• Exercise requirements
Lines containing the word "agent" are the ones to copy from the records below.
━━━
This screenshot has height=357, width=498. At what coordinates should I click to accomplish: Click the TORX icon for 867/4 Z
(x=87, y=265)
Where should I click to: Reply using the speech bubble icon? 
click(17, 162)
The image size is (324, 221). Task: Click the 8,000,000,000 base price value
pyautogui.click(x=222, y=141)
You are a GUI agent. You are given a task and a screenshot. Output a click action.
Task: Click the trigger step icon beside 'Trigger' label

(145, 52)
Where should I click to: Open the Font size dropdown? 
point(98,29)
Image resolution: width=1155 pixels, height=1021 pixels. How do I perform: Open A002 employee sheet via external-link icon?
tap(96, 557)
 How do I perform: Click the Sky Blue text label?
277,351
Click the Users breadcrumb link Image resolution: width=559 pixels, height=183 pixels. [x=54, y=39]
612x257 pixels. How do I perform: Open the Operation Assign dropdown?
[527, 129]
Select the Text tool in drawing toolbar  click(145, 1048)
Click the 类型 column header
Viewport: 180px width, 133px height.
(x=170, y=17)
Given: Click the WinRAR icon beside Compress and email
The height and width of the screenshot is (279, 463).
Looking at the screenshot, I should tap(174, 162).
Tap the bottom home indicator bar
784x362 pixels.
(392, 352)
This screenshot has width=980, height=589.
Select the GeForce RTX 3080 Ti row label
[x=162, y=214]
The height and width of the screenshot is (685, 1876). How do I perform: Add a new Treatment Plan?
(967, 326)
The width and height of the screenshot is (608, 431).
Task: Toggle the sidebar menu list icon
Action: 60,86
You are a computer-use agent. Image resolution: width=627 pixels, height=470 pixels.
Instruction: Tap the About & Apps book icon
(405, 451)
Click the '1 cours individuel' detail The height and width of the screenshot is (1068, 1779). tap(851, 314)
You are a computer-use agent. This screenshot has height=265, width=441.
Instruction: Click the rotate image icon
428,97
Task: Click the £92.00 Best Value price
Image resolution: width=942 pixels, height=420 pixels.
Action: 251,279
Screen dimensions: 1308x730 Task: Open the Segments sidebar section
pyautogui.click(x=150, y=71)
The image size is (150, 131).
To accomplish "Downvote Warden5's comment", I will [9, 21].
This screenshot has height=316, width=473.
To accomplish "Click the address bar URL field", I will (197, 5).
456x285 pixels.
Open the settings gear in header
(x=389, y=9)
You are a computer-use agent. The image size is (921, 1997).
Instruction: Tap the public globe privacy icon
━━━
• Solution for this exercise
You are a GUI agent. You are given a task and a screenshot. Output a click action.
You are a computer-use agent. Image resolution: width=627 pixels, height=470 pixels.
You are a computer-use agent. This screenshot has height=265, width=441.
You are a computer-use agent. The image size is (921, 1997).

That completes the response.